Das makroökonomische Szenario mag günstig erscheinen: Das Wirtschaftswachstum ist seit 2017 positiv, die Inflation liegt nahe an einem Allzeittief und die Konten sind nahezu ausgeglichen. Das Haushaltsdefizit des Landes liegt jedoch bei 7,3 % des BIP, während die Staatsverschuldung im Verhältnis zum BIP bereits bei etwa 85 % liegt. Strukturreformen sind daher dringend erforderlich, beginnend mit dem komplexen und defizitären Rentensystem, das ein Drittel der öffentlichen Ausgaben ohne Zinsen verschlingt. Auch wenn Bolsonaro als Reformer gilt, wird er politische Bündnisse im Kongress brauchen, weil ihm eine breitere Koalition fehlt. Im Moment mögen Investoren seine Wirtschaftsphilosophie zugunsten von Massenprivatisierung und Ausgabenkürzungen. Die Glaubwürdigkeit ihres Wirtschaftsprogramms wird von Paulo Guedes unterstützt, einem bekannten neoliberalen Chef-Wirtschaftsberater, der in den 80er Jahren die Banco Pactual (jetzt BTG Pactual) mitbegründete.

Der Brasilianische Real ist gegenüber dem US-Dollar um 11 % gestiegen und der Benchmark-Aktienindex Ibovespa hat diesen Monat um mehr als 8 % zugelegt. Der Marktoptimismus könnte jedoch schnell schwinden, wenn das Land einen zersplitterten Kongress bekommt, der nicht in der Lage ist, entscheidende Strukturreformen zu verabschieden. Schließlich ist es erwähnenswert, dass einer der Hauptverlierer dieser Wahl die Umwelt ist, da der neu gewählte Präsident seinen Wunsch zum Ausdruck gebracht hat, das Umweltministerium Brasiliens abzuschaffen, das Land aus dem Pariser Klimaabkommen zurückzuziehen und eine Reihe von Umweltpolitiken aufzukündigen zugunsten der wirtschaftlichen Entwicklung.

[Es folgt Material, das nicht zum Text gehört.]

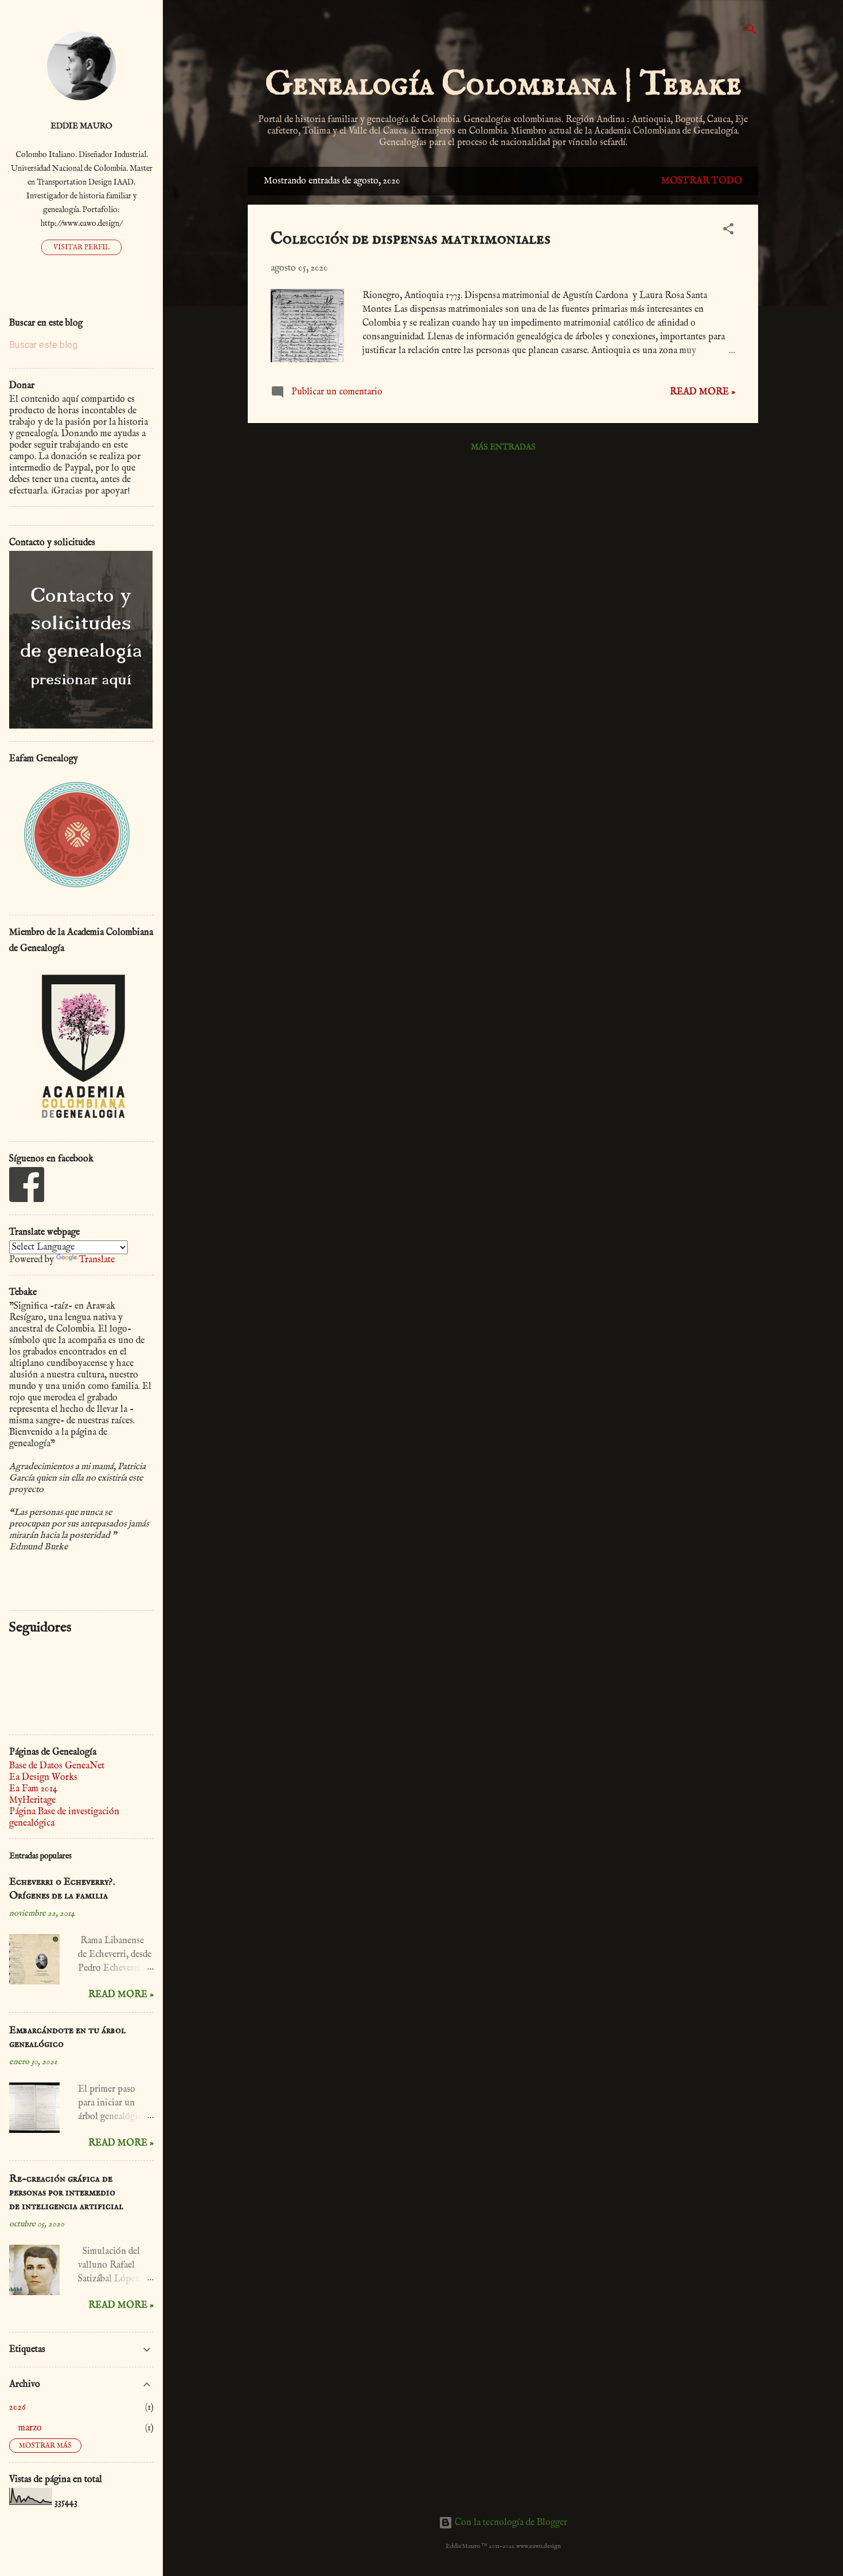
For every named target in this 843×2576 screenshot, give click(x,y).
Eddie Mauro (81, 126)
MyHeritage (32, 1800)
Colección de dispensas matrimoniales (411, 239)
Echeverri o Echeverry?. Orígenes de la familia (62, 1889)
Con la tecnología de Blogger (509, 2522)
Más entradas (503, 447)
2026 (17, 2407)
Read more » (702, 392)
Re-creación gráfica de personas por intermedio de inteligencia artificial (66, 2192)
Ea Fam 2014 (33, 1789)
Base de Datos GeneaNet (56, 1766)
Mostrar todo (701, 181)
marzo (30, 2428)
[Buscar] (751, 31)
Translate (97, 1260)
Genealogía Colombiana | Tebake (503, 85)
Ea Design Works (43, 1777)
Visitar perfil (81, 247)
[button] (728, 231)
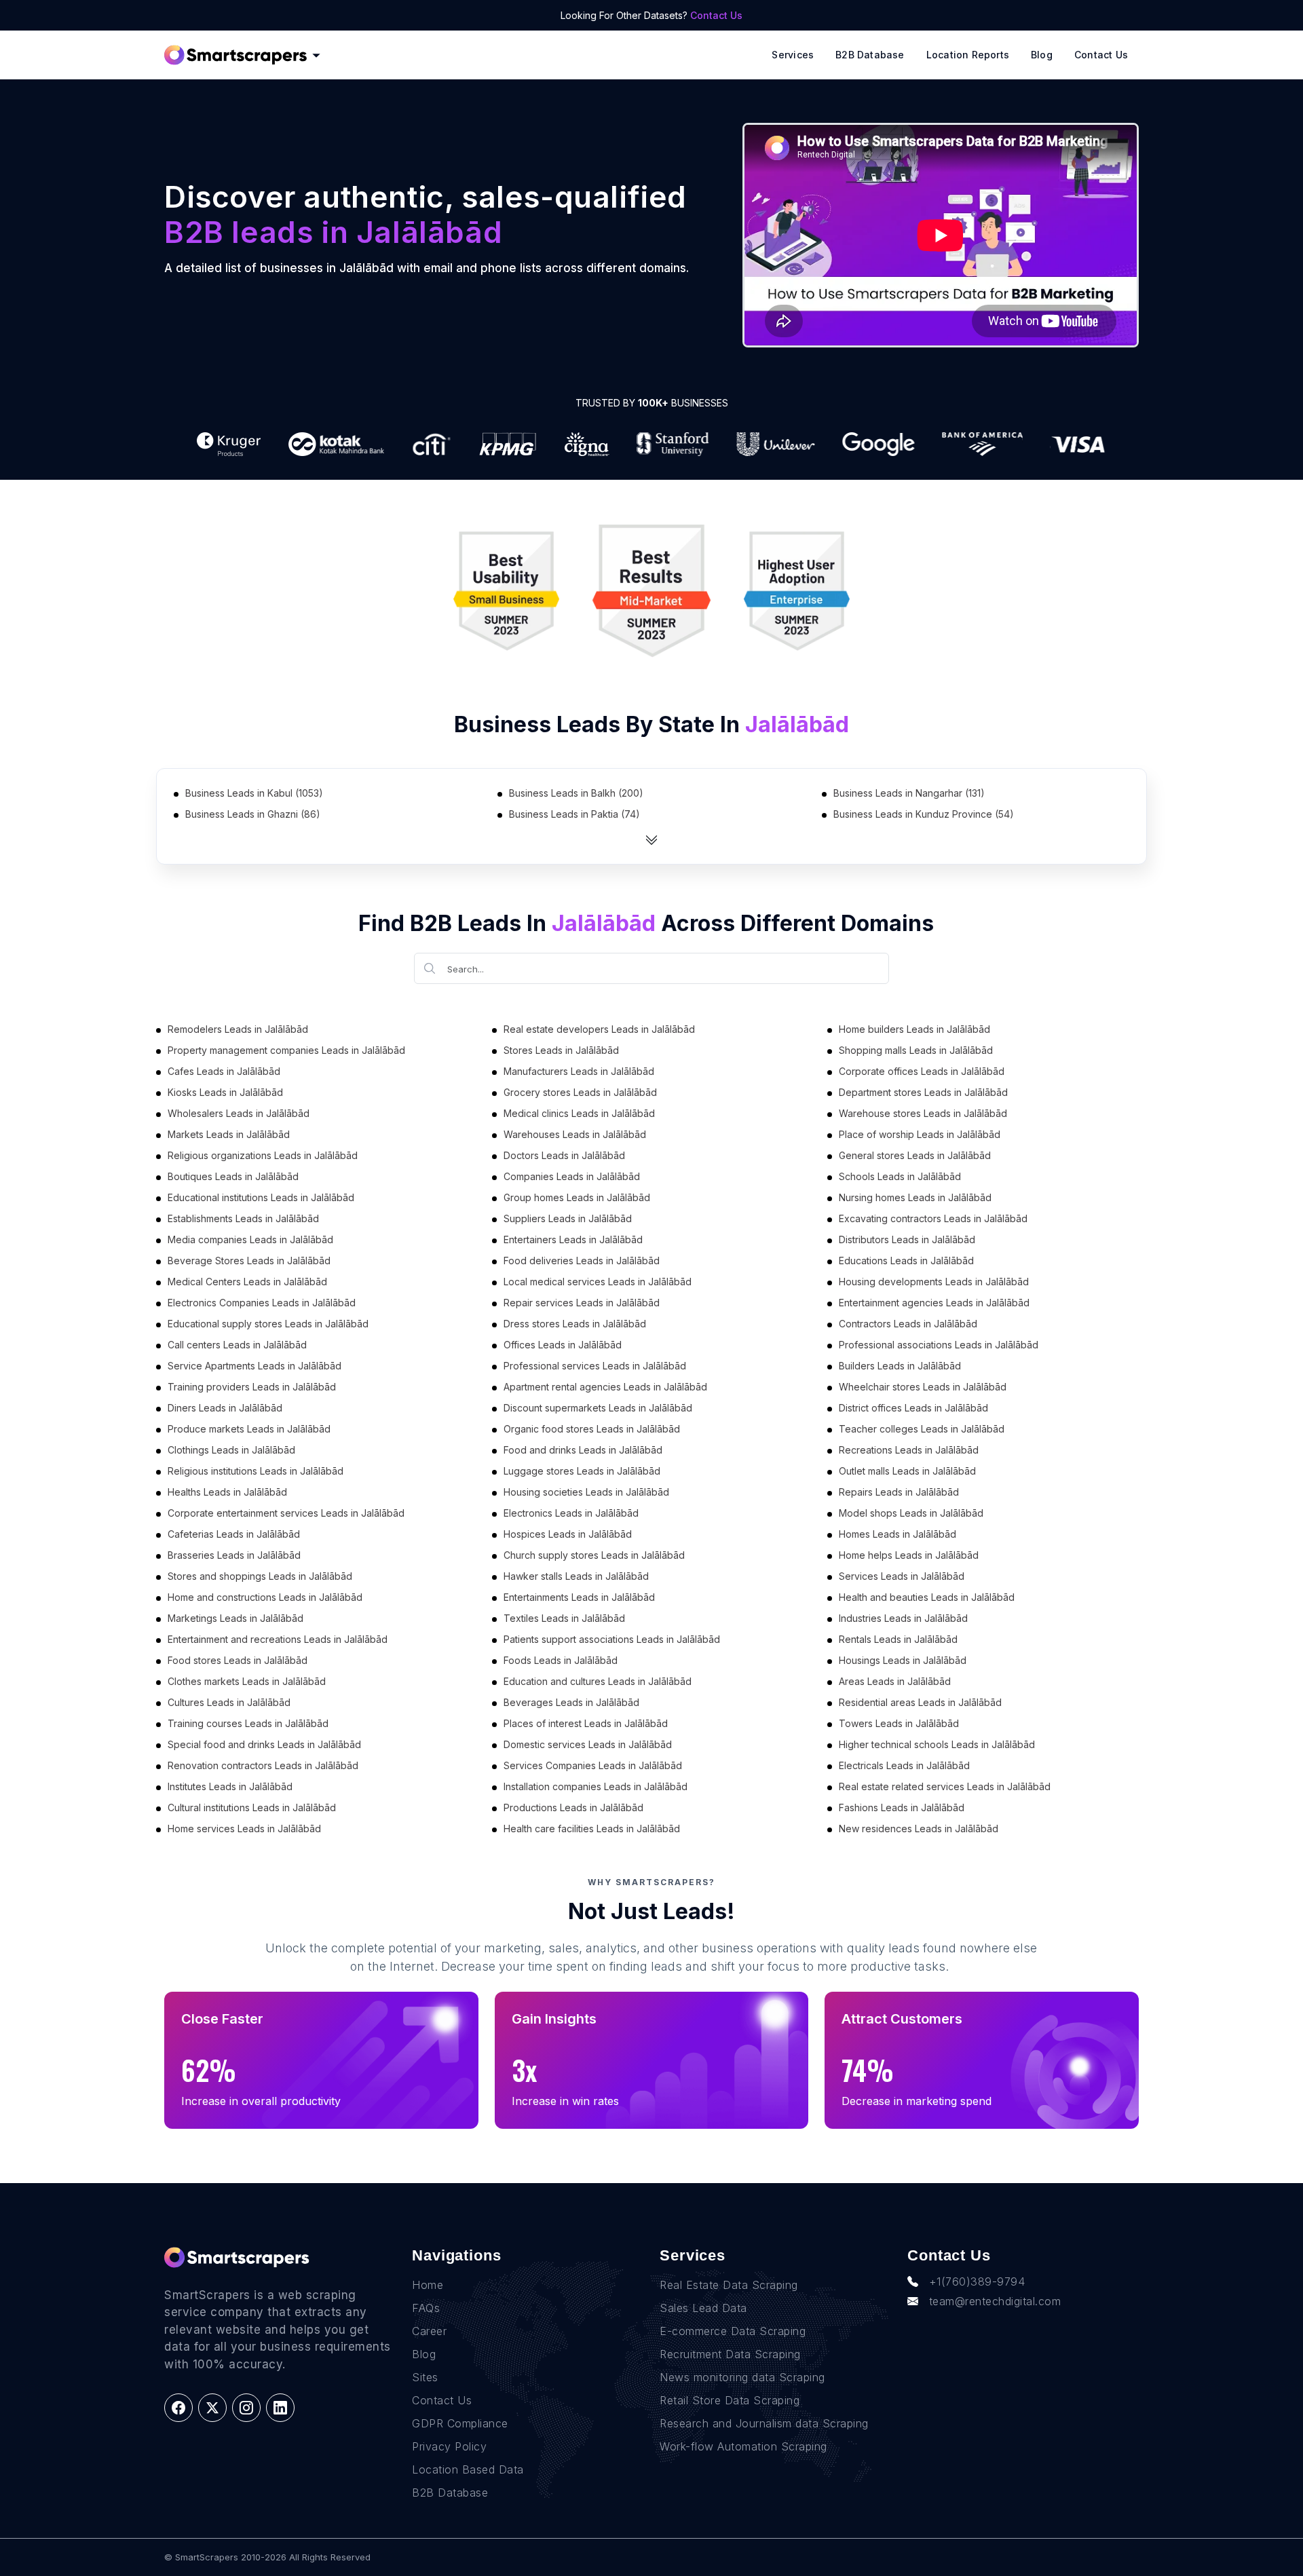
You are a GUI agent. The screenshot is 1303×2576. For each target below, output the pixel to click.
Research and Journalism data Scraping (764, 2423)
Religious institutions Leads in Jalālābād (255, 1471)
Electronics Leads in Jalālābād (571, 1513)
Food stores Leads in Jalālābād (237, 1660)
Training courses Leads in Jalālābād (248, 1723)
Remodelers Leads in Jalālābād (238, 1029)
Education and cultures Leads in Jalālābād (598, 1681)
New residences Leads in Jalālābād (918, 1828)
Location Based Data (468, 2469)
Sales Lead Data (703, 2308)
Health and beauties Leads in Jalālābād (927, 1597)
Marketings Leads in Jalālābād (235, 1618)
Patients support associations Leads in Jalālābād (612, 1639)
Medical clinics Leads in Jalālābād (579, 1113)
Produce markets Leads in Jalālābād (249, 1429)
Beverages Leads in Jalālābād (571, 1702)
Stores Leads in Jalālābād (561, 1050)
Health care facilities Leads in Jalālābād (592, 1828)
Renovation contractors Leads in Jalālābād (263, 1765)
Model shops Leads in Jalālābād (911, 1513)
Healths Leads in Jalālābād (227, 1492)
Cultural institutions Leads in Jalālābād (252, 1807)
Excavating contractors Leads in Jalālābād (933, 1218)
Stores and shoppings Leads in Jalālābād (260, 1576)
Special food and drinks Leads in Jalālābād (264, 1744)
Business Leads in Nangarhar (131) (909, 793)
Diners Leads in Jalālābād (225, 1408)
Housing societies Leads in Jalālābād (586, 1492)
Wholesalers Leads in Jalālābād (238, 1113)
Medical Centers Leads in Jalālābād (247, 1281)
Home (427, 2285)
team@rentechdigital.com (995, 2301)
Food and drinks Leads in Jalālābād (583, 1450)
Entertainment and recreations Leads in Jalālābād (278, 1639)
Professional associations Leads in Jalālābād (938, 1344)
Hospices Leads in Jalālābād (568, 1534)
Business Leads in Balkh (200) (576, 793)
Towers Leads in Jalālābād (899, 1723)
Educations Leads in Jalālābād (906, 1260)
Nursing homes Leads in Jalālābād (915, 1197)
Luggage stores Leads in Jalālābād (582, 1471)
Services (793, 54)
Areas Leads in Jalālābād (895, 1681)
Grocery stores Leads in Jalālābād (580, 1092)
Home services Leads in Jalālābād (244, 1828)
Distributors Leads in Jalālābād (907, 1239)
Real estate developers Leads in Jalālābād (599, 1029)
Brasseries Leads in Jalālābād (234, 1555)
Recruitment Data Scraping (730, 2354)
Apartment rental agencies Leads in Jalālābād (605, 1387)
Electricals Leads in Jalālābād (904, 1765)
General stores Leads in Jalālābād (915, 1155)
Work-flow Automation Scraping (743, 2446)
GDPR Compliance (460, 2423)
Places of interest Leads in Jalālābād (586, 1723)
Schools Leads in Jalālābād (900, 1176)
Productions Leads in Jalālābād (573, 1807)
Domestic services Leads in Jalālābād (588, 1744)
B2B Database (870, 54)
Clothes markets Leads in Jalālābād (247, 1681)
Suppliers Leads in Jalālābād (568, 1218)
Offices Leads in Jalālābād (563, 1344)
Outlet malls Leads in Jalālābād (907, 1471)
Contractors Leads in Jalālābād (908, 1323)
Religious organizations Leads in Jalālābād (263, 1155)
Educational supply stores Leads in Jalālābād (268, 1323)
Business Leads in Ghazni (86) (252, 814)
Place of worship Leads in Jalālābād (919, 1134)
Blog (1042, 54)
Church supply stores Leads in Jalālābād (594, 1555)
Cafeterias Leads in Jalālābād (234, 1534)
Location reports (967, 54)
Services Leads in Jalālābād (901, 1576)
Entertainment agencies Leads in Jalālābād (934, 1302)
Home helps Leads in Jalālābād (909, 1555)
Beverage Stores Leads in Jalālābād (249, 1260)
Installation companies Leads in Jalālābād (595, 1786)
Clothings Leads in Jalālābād (231, 1450)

Auswirkungen auf Investitionen

Es besteht dringender Reformbedarf zur Begrenzung der Verschuldung, insbesondere eine Rentenreform, die wir für entscheidend für das Land halten. Ohne sie glauben wir, dass die jüngste Erholung des Marktes nur von kurzer Dauer sein könnte. Daher bleiben wir bei brasilianischen Vermögenswerten vorsichtig und werden die Bemühungen zur Sicherstellung der dringend benötigten fiskalischen Tragfähigkeit genau beobachten. Betrachtet man das breitere Schwellenmarktuniversum, ist dies ein herausforderndes Jahr – die Zinsen in den USA steigen, der US-Dollar ist stark, Handelsstreitigkeiten verschärfen sich und in einigen Schwellenländern wie Argentinien und der Türkei sind grundlegende Schwachstellen offensichtlich. Wir haben unser Engagement in Schuldtiteln aus Schwellenländern in Landeswährung seit Juni reduziert, und unsere aktuelle Allokation von Vermögenswerten aus Schwellenländern in allen Portfolios ist nahezu neutral. Wir glauben, dass Jair Bolsonaro ein spaltender Präsident ist, der beweisen muss, dass er in der Lage ist, Brasilien zu reformieren. Für seine Gegner stellt er einen gefährlichen autoritären Populismus dar, seine Anhänger sehen ihn jedoch als Lichtblick nach Jahren der Wirtschaftsnöte und politischen Skandale.